[Dataset entries]
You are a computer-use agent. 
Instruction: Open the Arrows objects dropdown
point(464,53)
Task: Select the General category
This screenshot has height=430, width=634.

Task statement: Write all the data out again, exactly.

Answer section:
You are a computer-use agent. 
Instruction: Open the Arrows objects dropdown
point(464,53)
Task: Select the General category
This screenshot has height=430, width=634.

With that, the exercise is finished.